Additional Information and Where to
Find It
This communication may be deemed to be solicitation material in respect
of the proposed acquisition of Cognos by IBM. In connection with the
proposed acquisition, Cognos intends to file relevant materials with the
SEC, including Cognos’s proxy circular. SHAREHOLDERS
OF COGNOS ARE URGED TO READ ALL RELEVANT DOCUMENTS FILED WITH THE SEC,
INCLUDING COGNOS’S PROXY CIRCULAR, BECAUSE
THEY WILL CONTAIN IMPORTANT INFORMATION ABOUT THE PROPOSED TRANSACTION.
Investors and security holders will be able to obtain the documents free
of charge at the SEC’s web site, http://www.sec.gov,
and Cognos shareholders will receive information at an appropriate time
on how to obtain transaction-related documents for free from Cognos.

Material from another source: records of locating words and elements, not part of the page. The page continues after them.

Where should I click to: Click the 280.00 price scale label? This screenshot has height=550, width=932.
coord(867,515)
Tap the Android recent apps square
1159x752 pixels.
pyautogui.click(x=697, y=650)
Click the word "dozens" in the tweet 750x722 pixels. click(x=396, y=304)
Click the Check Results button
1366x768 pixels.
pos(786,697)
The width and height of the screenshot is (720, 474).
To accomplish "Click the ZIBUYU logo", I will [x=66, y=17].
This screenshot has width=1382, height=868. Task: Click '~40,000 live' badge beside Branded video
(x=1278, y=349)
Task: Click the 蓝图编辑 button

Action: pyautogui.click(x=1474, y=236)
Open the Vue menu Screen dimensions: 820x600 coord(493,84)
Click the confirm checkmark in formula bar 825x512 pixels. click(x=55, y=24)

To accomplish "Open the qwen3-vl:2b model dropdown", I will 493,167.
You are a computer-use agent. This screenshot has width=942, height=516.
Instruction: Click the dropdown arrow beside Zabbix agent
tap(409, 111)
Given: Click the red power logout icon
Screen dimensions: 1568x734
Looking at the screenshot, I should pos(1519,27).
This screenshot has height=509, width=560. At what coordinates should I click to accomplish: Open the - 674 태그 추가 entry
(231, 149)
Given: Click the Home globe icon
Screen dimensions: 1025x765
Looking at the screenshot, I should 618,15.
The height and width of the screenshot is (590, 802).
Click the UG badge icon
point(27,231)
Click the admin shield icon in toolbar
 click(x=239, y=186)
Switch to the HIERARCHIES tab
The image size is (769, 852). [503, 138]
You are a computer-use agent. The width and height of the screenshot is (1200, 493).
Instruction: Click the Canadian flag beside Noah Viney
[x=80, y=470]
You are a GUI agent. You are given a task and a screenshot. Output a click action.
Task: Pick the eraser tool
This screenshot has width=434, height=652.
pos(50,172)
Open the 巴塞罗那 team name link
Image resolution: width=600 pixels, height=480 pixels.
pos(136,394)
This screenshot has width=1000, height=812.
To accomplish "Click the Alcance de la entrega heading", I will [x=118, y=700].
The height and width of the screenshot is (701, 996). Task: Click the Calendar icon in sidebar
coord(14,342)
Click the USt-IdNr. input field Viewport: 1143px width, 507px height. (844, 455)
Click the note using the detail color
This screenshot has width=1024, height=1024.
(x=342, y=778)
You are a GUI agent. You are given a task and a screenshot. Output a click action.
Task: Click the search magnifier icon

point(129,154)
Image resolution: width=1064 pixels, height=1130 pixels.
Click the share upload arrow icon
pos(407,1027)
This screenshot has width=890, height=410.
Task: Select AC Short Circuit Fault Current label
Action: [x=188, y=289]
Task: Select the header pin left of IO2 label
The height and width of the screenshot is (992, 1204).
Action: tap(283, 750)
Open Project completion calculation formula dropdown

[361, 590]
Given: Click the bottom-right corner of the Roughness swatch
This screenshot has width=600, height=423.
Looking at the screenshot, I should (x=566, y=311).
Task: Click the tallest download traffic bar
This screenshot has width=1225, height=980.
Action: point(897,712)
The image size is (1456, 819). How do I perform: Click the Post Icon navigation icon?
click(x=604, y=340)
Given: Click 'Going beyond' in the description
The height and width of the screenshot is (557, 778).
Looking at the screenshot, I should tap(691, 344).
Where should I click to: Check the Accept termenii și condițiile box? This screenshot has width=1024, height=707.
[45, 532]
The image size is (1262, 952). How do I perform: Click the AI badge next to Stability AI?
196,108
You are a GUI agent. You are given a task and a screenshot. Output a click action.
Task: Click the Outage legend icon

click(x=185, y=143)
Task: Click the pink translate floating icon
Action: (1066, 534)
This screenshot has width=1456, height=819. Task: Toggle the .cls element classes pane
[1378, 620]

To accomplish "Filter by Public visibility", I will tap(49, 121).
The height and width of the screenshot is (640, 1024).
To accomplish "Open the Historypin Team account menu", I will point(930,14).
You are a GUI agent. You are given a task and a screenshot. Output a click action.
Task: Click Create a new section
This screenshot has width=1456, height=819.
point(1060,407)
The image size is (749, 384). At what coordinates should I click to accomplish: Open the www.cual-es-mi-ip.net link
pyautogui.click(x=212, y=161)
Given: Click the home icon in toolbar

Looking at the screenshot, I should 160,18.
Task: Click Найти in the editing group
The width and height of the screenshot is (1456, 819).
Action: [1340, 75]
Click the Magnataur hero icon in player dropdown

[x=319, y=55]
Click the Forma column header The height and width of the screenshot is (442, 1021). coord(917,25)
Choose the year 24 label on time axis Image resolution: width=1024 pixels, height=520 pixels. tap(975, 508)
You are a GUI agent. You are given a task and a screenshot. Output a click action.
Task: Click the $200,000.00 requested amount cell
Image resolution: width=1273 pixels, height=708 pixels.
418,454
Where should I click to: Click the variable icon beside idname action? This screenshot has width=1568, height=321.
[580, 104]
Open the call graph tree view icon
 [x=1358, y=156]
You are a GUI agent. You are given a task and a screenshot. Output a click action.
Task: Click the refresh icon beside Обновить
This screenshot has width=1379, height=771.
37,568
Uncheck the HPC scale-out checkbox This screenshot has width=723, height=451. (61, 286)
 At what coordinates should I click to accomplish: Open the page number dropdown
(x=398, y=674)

Such documents are not currently available.
Participants in Solicitation
IBM and its directors and executive officers, and Cognos and its
directors and executive officers, may be deemed to be participants in
the solicitation of proxies from the holders of Cognos common shares in
respect of the proposed transaction. Information about the directors and
executive officers of IBM is set forth in the proxy statement for IBM’s
2007 Annual Meeting of Stockholders, which was filed with the SEC on
April 2, 2007. Information about the directors and executive officers of
Cognos is set forth in the proxy statement for Cognos’s
2007 Annual and Special Meeting of Shareholders, which was filed with
the SEC on May 24, 2007. Investors may obtain additional information
regarding the interest of such participants by reading the proxy
circular regarding the acquisition when it becomes available.